夏の恒例行事、ヴァリエーションの会の時期になりました。
今回25年目。私が母を引き継ぎ、仕事を始めてから28年目になるので、私の仕事歴と殆ど同い年です。

主に「小学5、6年生希望者」に限定した出演の会で、少人数で3ヶ月間、一人ずつお稽古を見るので対話も日頃よりはでき、絆が深まります。
卒業生が懐かしく訪ねて来てくれて、この会の話になっても、過去25年間分、誰が何を踊ったか、大体覚えているので、驚かれます。(私も我ながら驚きます。)
また、私事ですが、祖父や父が亡くなったのもちょうどこの時期で、悲しみの中、妙に明るい作品が創作できたことなども思い出され、いろいろな意味で印象深い行事です。
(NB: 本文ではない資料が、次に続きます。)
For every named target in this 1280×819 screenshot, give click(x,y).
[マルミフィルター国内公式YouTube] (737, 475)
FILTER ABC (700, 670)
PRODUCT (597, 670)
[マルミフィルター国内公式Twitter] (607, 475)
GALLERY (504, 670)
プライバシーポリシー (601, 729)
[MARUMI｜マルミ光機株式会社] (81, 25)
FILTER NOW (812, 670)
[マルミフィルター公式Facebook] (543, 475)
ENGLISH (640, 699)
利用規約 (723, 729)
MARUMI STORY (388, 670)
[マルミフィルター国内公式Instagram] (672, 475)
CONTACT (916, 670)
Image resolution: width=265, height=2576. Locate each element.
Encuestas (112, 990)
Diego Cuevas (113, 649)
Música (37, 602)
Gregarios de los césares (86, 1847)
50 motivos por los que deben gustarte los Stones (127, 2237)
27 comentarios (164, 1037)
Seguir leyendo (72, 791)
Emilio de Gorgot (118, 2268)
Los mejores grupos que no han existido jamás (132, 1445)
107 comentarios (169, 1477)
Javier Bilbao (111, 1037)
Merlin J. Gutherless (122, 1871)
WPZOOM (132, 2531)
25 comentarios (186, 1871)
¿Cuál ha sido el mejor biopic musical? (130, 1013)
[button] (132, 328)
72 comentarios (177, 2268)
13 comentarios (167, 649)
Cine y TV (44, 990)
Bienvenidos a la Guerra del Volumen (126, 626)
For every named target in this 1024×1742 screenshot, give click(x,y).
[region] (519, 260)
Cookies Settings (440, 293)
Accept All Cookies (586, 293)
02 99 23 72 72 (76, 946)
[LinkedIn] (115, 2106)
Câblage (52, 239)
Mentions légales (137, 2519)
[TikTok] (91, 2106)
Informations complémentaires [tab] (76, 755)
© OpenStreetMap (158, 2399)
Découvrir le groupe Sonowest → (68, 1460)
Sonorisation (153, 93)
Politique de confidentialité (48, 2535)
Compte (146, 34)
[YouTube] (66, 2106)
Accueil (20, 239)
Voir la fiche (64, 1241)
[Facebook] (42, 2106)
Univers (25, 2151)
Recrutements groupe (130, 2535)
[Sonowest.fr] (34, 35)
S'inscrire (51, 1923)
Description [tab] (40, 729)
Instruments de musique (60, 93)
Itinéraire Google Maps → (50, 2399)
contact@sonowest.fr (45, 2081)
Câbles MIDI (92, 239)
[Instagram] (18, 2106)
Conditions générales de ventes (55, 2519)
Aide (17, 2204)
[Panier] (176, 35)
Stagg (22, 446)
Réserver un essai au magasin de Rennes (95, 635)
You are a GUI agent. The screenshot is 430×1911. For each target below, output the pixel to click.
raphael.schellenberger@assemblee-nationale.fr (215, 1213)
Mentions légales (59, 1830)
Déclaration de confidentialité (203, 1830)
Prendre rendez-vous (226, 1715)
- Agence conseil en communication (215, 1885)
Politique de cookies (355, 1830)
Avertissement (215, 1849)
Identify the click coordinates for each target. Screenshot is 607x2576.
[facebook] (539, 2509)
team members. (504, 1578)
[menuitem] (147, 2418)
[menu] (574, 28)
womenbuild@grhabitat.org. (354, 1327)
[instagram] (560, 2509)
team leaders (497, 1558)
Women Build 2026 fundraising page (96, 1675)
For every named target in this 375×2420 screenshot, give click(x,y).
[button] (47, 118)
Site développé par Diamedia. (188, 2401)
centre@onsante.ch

子供達は 練習の中で、「周りの期待に応えるためにただ苦しむこと、人と競争をしたり、結果だけにこだわったりすること」がとても弱く、範囲の狭いやり方のようだ、ということを体験します。
将来、強い人間になるため、幸せに生きて行くヒントを体験するのです。
人から与えられた楽しさだけでなく、どんな状況でも『自分の努力』という方法で、自分の中で創っていける充実感や楽しさがある。ということを経験するための会です。
 
確かに結果ありきの世界はあります。特に社会に出るとそればかりかもしれません。
それはそれで経験することも大切かと思いますが、そんな世界で打ちのめされた時、ふっと幼い頃のこういった経験を思い出してくれたら。
そして自信を持って人生を楽しみ、前向きに生きていってくれたら。と願いを込めて今日もお稽古です!! ま、そんなかっこよくは万事行かないのですが、、、。

『第25回 立脇紘子バレエヴァリエーションの会』

開演: 18:00
終演: 19:00
場所:松山市総合コミュニティーセンター キャメリアホール 
入場無料

「プログラム内容」
  
  1。出演者全員によるプロローグ。
  2。10名のヴァリエーション発表。
  3。1名の卒業生エキシビション。
    ロシア国立アストラハンバレエ団: 竹本玲奈
4。出演者全員によるエピローグ。

約50分弱の小さな会ですが、是非のぞいてみてください。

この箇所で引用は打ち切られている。